Kesimpulan: Penggunaan FDC didapatkan mempunyai efektivitas yang sama dengan peningkatan dosis ICS atau penggunaan LTRA dalam menurunkan angka kekambuhan serangan asma berat. Namun pemakaian FDC didapatkan lebih efektif dalam mencapai kontrol asma.
Ulasan Alomedika
Asma tidak terkontrol adalah salah satu problem yang sering dijumpai dalam praktik sehari-hari dan di Instalasi Gawat Darurat. Jika tidak dikendalikan, penyakit ini dapat menyebabkan terjadinya sesak napas dan kematian. Pada tahun 2018, Global Initiative For Asthma (GINA) telah mengeluarkan panduan Global Strategy for Asthma Management and Prevention.

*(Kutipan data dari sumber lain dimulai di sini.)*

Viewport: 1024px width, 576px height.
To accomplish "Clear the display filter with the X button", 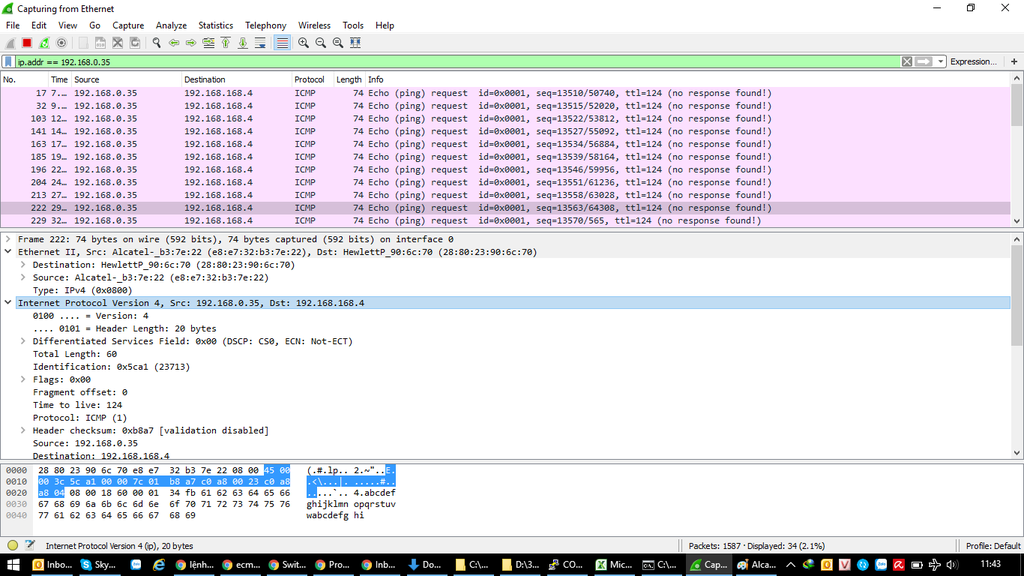I will click(x=907, y=61).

Menurut panduan GINA, kortikosteroid inhalasi (inhaled corticosteroid / ICS) dosis rendah dapat digunakan untuk meredakan gejala serangan asma. Jika serangan asma masih belum dapat dikontrol, beberapa opsi step-up yang dapat diambil antara lain kombinasi dosis tetap antara kortikosteroid inhalasi dosis rendah dengan β2 agonis jangka panjang (FDC), peningkatan dosis ICS, atau penambahan antagonis reseptor leukotriene (LTRA) ke dalam ICS. Murray, Thomas, Richardson, Price, and Turner berupaya membandingkan efektivitas opsi step-up yang tersedia yakni penggunaan FDC, peningkatan dosis ICS, atau LTRA pada pasien anak dengan asma.
Kelebihan Penelitian
Salah satu kelebihan utama penelitian ini adalah jumlah sampel yang sangat besar, sebesar 1756 pasien, bahkan melebihi meta analisis Cochrane sebelumnya. Penelitian ini juga memilih luaran penelitian yang tepat, tidak hanya tercapai tidaknya kontrol asma pada pasien, tapi juga menilai luaran utama jangka panjang berupa tingkat kekambuhan pasien setelah mendapat ketiga opsi terapi.
Aplikasi Penelitian di Indonesia
Penelitian ini mempunyai dampak yang besar karena membuktikan bahwa penggunaan kombinasi dosis tetap antara kortikosteroid inhalasi dosis rendah dengan β2 agonis jangka panjang (FDC), peningkatan dosis ICS, atau penambahan antagonis reseptor leukotriene (LTRA) ke dalam ICS mempunyai efektivitas yang sama dalam mengurangi angka kekambuhan. Hal ini akan berguna bagi para sejawat dokter untuk menangani problem asma yang tidak terkontrol ini sesuai dengan pengobatan yang tersedia di daerah. Contoh FDC yang tersedia di Indonesia adalah kombinasi fluticasone propionate dan salmaterol atau budesonide dan formoterol.
Namun, penelitian ini hendaknya diinterpretasikan secara hati-hati. Walaupun ketiga pilihan terapi mempunyai efektivitas yang sama dalam mengurangi angka kekambuhan, peningkatan dosis ICS dan penggunaan LTRA mempunyai kemungkinan yang lebih rendah dalam mencapai kontrol asma jika dibandingkan dengan penggunaan FDC.
Walau FDC dinilai lebih superior dalam mencapai kontrol asma, pertimbangan pemilihan terapi pada pasien asma yang tidak terkontrol dengan kortikosteroid inhalasi dosis rendah harus tetap didasarkan dengan kondisi klinis pasien dan pertimbangan dokter. Pertimbangkan apakah perbandingan manfaat dan risiko dari pemberian FDC lebih baik dibandingkan dengan opsi peningkatan dosis kortikosteroid inhalasi atau penambahan antagonis reseptor leukotriene (LTRA) ke dalam ICS.